Nehru Raju has started 1 posts and replied 4 times.

Post: Negative Cash flow on Second property

Nehru RajuPosted
  • Posts 4
  • Votes 4
Quote from @Jake Baker:

@Nehru Raju

Negative cash flow is okay as long as you have adequate reserves. 

Have you considered furnishing it as a mid-term rental? generally, you will get 50% more rent this way.

In this particular HOA, air bnb or mid term rental are not allowed. 

Post: Negative Cash flow on Second property

Nehru RajuPosted
  • Posts 4
  • Votes 4

I wish there could be better deal but overall in NJ especially, almost 90% of properties that are in good condition without major repairs needed is in negative cash flow graph.
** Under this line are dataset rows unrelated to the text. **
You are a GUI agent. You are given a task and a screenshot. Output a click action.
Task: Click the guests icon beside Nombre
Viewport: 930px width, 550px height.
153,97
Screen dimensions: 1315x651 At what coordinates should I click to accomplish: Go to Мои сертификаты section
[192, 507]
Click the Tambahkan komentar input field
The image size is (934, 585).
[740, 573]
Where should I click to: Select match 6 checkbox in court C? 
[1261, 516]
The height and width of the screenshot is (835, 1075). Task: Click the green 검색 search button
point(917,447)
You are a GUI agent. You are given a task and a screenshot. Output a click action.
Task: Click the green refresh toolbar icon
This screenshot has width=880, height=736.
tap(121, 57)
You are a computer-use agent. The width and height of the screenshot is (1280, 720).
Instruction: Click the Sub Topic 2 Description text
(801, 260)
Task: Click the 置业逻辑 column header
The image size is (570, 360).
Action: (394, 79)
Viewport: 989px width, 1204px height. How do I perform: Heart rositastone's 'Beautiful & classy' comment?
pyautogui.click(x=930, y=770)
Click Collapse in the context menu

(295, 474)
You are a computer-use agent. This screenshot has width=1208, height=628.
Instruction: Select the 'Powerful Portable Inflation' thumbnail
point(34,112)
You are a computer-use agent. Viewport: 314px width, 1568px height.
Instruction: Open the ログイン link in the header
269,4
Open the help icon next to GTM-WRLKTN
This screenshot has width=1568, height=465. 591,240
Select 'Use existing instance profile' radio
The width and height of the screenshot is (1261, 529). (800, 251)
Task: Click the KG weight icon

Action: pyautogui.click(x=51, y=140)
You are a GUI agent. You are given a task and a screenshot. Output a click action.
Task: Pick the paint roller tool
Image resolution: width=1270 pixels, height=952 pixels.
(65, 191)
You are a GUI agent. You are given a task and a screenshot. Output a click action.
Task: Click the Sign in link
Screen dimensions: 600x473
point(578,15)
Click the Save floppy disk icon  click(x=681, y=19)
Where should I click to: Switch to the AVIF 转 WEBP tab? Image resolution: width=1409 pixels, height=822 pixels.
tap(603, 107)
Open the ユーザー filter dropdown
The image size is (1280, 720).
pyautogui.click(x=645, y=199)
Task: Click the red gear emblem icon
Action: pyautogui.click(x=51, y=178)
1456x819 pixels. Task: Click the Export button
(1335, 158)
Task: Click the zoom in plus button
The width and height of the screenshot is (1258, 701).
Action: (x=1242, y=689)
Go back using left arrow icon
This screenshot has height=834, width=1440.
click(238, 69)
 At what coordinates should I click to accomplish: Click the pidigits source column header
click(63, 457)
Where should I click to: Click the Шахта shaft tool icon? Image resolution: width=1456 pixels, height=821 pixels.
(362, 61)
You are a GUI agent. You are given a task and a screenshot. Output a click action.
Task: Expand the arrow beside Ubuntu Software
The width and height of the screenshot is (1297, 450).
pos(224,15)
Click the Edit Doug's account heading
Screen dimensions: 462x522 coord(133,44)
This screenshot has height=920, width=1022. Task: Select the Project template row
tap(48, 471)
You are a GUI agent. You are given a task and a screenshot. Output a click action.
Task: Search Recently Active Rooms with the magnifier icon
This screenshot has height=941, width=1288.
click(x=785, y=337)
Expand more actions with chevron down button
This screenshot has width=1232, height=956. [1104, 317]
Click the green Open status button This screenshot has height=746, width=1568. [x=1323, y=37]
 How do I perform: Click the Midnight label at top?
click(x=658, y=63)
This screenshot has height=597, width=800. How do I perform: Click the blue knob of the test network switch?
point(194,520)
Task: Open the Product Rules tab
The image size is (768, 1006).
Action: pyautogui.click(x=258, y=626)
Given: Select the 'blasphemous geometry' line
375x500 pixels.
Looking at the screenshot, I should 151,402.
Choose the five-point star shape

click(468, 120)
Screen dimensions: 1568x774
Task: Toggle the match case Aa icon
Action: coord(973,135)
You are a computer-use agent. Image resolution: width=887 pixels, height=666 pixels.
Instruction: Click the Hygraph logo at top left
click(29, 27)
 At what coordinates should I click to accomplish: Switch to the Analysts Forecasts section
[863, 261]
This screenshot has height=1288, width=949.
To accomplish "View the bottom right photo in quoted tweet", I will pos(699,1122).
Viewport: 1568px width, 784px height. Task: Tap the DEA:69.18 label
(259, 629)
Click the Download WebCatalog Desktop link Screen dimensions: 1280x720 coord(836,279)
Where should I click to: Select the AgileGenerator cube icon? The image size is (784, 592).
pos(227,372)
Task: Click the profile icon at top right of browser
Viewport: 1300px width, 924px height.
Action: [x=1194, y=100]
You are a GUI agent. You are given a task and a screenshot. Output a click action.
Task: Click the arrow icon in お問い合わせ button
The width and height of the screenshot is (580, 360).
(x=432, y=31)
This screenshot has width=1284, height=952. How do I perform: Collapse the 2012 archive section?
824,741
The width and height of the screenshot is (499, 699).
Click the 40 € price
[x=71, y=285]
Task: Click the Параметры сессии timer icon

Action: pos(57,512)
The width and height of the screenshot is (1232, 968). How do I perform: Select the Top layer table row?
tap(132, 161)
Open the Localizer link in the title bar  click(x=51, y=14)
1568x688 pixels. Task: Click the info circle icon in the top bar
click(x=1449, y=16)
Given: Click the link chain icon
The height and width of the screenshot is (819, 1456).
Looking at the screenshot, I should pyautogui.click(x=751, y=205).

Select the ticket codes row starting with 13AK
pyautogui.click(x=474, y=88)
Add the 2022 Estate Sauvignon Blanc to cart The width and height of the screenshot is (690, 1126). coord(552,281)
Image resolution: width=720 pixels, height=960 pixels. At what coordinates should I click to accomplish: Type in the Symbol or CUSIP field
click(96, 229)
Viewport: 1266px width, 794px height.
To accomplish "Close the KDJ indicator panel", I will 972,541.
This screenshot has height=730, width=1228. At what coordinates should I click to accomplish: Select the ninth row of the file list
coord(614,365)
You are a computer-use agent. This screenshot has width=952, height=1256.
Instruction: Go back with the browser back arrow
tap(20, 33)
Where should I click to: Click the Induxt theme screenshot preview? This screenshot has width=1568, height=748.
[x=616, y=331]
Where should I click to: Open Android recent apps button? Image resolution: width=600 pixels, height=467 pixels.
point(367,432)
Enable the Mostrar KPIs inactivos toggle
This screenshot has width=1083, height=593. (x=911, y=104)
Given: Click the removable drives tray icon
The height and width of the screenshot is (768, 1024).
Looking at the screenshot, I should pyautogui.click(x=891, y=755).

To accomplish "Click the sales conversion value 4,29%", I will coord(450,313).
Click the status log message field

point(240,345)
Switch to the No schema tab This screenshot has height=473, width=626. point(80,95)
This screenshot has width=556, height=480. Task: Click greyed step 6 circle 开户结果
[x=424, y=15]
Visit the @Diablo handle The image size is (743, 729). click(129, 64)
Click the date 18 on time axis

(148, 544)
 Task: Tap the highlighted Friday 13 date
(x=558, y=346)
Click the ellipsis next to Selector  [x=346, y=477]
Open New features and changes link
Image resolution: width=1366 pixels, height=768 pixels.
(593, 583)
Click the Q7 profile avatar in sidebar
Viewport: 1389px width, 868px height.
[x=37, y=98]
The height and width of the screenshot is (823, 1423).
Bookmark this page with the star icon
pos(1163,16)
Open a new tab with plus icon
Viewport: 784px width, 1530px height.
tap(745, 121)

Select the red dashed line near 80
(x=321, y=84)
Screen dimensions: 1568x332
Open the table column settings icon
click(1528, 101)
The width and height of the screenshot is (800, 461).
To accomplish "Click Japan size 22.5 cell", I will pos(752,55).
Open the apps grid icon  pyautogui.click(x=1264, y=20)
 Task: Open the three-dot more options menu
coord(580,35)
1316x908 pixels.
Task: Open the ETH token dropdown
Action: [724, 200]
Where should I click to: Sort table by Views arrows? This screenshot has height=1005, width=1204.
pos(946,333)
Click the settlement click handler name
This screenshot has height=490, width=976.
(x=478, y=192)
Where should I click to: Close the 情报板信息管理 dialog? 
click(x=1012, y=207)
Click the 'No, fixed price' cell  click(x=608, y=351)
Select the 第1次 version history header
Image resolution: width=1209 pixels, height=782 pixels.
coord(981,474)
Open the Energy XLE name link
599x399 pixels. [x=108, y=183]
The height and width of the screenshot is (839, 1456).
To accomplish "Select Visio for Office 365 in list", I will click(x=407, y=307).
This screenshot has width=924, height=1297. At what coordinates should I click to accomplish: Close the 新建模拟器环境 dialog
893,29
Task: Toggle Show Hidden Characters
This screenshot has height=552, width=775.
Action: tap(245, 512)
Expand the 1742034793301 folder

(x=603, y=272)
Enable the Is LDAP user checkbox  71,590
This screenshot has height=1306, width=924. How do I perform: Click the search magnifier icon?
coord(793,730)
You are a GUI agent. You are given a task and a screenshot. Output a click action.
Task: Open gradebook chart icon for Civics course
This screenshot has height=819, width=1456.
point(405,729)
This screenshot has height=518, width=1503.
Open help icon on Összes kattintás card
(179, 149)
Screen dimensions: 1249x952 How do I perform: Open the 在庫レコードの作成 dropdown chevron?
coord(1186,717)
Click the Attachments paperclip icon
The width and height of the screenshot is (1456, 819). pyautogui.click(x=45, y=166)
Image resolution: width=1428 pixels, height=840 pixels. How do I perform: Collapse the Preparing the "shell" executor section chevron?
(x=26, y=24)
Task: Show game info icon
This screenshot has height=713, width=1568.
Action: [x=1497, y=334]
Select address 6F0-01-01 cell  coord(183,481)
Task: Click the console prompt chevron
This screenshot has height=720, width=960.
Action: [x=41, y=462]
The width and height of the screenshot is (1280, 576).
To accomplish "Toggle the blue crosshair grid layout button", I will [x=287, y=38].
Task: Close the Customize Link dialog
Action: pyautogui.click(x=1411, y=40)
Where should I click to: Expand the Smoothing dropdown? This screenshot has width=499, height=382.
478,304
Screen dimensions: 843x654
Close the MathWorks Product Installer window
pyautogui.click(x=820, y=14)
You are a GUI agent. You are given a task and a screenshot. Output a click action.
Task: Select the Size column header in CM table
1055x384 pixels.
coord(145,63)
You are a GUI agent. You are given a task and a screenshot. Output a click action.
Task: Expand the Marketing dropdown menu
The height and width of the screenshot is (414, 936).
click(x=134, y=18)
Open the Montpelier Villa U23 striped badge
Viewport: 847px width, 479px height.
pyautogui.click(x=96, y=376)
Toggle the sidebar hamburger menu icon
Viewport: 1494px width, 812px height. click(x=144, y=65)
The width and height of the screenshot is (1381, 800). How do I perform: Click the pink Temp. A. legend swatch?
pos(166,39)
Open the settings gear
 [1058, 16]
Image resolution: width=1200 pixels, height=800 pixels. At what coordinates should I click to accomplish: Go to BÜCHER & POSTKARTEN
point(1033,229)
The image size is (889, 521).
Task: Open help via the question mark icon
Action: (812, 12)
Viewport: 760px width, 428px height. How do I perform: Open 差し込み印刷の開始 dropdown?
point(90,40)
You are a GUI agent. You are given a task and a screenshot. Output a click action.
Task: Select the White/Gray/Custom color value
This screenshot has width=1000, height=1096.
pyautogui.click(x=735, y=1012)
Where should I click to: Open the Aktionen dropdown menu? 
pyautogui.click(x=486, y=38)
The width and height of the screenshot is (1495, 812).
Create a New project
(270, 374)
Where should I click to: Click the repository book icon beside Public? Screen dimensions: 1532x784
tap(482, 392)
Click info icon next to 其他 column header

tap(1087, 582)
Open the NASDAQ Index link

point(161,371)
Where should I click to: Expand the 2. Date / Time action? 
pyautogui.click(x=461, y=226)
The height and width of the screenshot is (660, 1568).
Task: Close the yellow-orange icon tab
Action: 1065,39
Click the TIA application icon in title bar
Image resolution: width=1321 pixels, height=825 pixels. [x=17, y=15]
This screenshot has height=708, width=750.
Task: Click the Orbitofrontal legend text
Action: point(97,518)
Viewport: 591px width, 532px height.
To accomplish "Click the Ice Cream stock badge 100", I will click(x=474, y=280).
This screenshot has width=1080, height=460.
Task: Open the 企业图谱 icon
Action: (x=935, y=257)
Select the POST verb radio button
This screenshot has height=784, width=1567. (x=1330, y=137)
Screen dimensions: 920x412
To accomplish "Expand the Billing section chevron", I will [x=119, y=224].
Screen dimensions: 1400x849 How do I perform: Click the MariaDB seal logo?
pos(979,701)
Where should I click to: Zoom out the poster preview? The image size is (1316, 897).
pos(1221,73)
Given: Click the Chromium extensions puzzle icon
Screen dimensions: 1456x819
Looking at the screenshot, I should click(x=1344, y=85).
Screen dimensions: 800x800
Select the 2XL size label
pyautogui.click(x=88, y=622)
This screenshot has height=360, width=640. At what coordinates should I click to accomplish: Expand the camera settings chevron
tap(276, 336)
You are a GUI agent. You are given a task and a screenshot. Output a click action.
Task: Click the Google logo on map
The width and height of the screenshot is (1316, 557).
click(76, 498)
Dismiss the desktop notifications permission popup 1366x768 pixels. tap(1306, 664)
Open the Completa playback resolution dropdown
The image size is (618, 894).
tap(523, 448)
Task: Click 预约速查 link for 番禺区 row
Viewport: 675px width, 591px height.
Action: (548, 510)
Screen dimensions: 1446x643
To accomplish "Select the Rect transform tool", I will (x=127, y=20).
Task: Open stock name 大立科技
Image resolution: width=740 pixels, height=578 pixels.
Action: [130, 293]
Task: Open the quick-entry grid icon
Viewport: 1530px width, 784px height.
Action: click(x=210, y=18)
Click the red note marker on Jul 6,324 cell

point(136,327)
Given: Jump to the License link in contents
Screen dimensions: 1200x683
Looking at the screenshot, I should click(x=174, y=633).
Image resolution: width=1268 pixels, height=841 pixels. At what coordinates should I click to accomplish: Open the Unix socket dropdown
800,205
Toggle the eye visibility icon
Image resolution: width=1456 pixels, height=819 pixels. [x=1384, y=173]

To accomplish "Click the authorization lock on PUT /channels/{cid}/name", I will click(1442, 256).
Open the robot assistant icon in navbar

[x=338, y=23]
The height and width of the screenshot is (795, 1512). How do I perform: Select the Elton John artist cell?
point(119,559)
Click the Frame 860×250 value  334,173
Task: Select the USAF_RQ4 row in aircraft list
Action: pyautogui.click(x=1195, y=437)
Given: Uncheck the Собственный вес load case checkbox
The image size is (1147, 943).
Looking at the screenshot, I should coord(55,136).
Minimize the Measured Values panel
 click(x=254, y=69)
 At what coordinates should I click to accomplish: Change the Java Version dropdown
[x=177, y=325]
Hoping this will be better in near future.

Post: Negative Cash flow on Second property

Nehru RajuPosted
  • Posts 4
  • Votes 4
Quote from @Ko Kashiwagi:

Hi Nehru,

It sounds like the age-old appreciation vs cash flow scenario here. If you are confident that it will appreciate and the negative cash flow won't risk you at all, it could make sense. 

Is it impossible to find properties cash flowing in the same area? It may take more deal sourcing and offers, but I think it's totally worth it if you can find a better property that both cash flows and appreciates - or breaks even at the least. Also, betting on appreciation for a short span (2 years) sounds too risky, as there's a lot of volatility that can happen in just 2 years.


Yes, the properties in this area especially condos / townhomes increased by almost 20% in last 7 months. So, I am optimistic that it will increase in next one year with less interest rates that’s projected. So it’s a little gamble that’s taking here as it cost extra as 700 per month around 8.4K per year from my pocket . At the same time it will be covered by another property 200 per month around 2.4K per year. So in total net -6k per year which I am gambling currently in hope of it will yield returns and add some tax advantages to it. 

Post: Negative Cash flow on Second property

Nehru RajuPosted
  • Posts 4
  • Votes 4

Hi,

I recently purchased my first rental property in VA and it generates positive cash flow around 250 after all expenses, insurances etc.

I am trying to purchase another property(Condo) in Franklin Park, NJ. With HOA and other expenses like insurance, taxes, it will generate around negative cash flow of around 700 dollars per month. The reason I am interested is I lived in this area and it still has a lot of potential for growth and felt it will yield good returns in next two years if sell the property. Vacancy won't be an issue in this area and pretty confident it will be filled up as it's near to almost everything like train stations, grocery stores, hospitals etc. So until then, it will be negative asset to me.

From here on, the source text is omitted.